Vicente Jorge Silva, ao escrever este texto, parte de vários pressupostos incorrectos tais como:
- (1.) que o discurso político e mesmo social do "politicamente correcto" (de esquerda, bem entendido), nasceu "em certos movimentos da esquerda" radicais norte-americanos e teve uma vida efémera, sendo uma moda inconsequente;
Ora, alguns dos ícons temáticos da velha esquerda europeia (a de VJS), sem dúvida que nasceram de fortes impulsos modistas de sub-culturas norte-amercianas; muitos deles acabaram até por se impor e institucionalizar, mais tarde, quer à esquerda, quer á direita - o que prova que, apesar do modismo, tais impulsos continham ideias novas e estruturantes.
O problema é o uso e a adopção subserviente e anacrónica que a nossa velha esquerda deles faz! Um bom exemplo: a persistência com que se propagam as doutrinas velhas e infundadas do pacifismo unilateralista, na nossa Europa, fundadas, acima de tudo, não numa convicção soixante-huitard, mas num profundo estado de aburguesamento e de consentida falácia intelectual. De resto, um dos ícons da esquerda europeia (Miterrand) definiu-a (essa tese-falácia do pacifismo unilateralista) muito bem, ainda nos tempos da "guerra fria" e do muro de Berlin, com a célebre frase: "os manifestantes estão do lado de cá, porém os mísseis estão do lado de lá!".
- (2.) Quem não é hoje de esquerda foi nado e criado "nas águas «politicamente correctas» dos seus verdes anos de militância esquerdista (designadamente estalinista e maoísta)";
Ao contrário do que muita gente da esquerda de VJS pensa, o tempo voa!... e as gerações já se sucederam. É frequente encontrarmos pessoas que, tal como VJS, pensam que, naturalmente, os verdes anos de juventude são todos, invariavelmente, percorridos com um fascínio pela (extrema) esquerda, passando-se depois, com o andar da vida, a ter-se juízo! Talvez até tenha mesmo sido esse o percurso de VJS...porém, por incrível que pareça a essas pessoas, hoje em dia, "já nem todos nós fomos, aos dezoito anos, maoistas"!!! É, de facto, uma questão geracional...
- (3.) Que alguém - no seu perfeito juízo e minimamente consistente - se lembre de comparar Sartre a Salazar!!??
Desde logo porque...quanto mais não fosse, já muito pouca gente das gerações ulteriores à de VJS, leu Sartre!

§ Instruções de trabalho:
A: Copie do excerto o trecho que vai de "- (2.) Quem" a "uma questão geracional...".
B: Responda, com base no excerto:
(i) Segundo o primeiro pressuposto atribuído a Vicente Jorge Silva, em que movimentos nasceu o discurso do "politicamente correcto"?
(ii) No terceiro pressuposto, que dois nomes alguém se lembra de comparar?
(iii) Que idade aparece na frase segundo a qual nem todos foram maoistas?

§ Dados de origem:
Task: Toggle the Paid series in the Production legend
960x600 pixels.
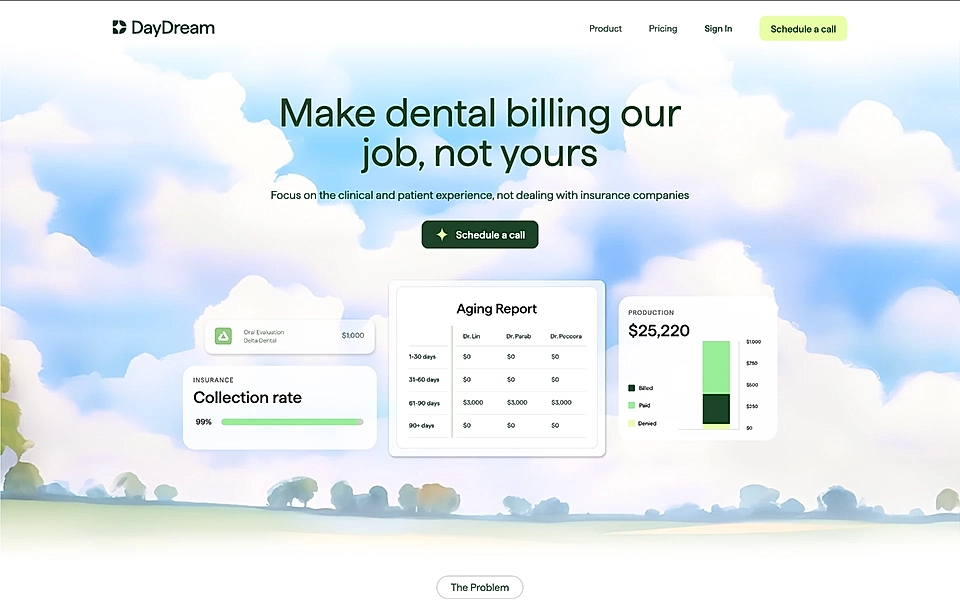Action: pyautogui.click(x=642, y=405)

§ Respostas:
A:
- (2.) Quem não é hoje de esquerda foi nado e criado "nas águas «politicamente correctas» dos seus verdes anos de militância esquerdista (designadamente estalinista e maoísta)";
Ao contrário do que muita gente da esquerda de VJS pensa, o tempo voa!... e as gerações já se sucederam. É frequente encontrarmos pessoas que, tal como VJS, pensam que, naturalmente, os verdes anos de juventude são todos, invariavelmente, percorridos com um fascínio pela (extrema) esquerda, passando-se depois, com o andar da vida, a ter-se juízo! Talvez até tenha mesmo sido esse o percurso de VJS...porém, por incrível que pareça a essas pessoas, hoje em dia, "já nem todos nós fomos, aos dezoito anos, maoistas"!!! É, de facto, uma questão geracional...

B:
(i) Em certos movimentos radicais da esquerda norte-americana.
(ii) Sartre e Salazar.
(iii) Dezoito anos.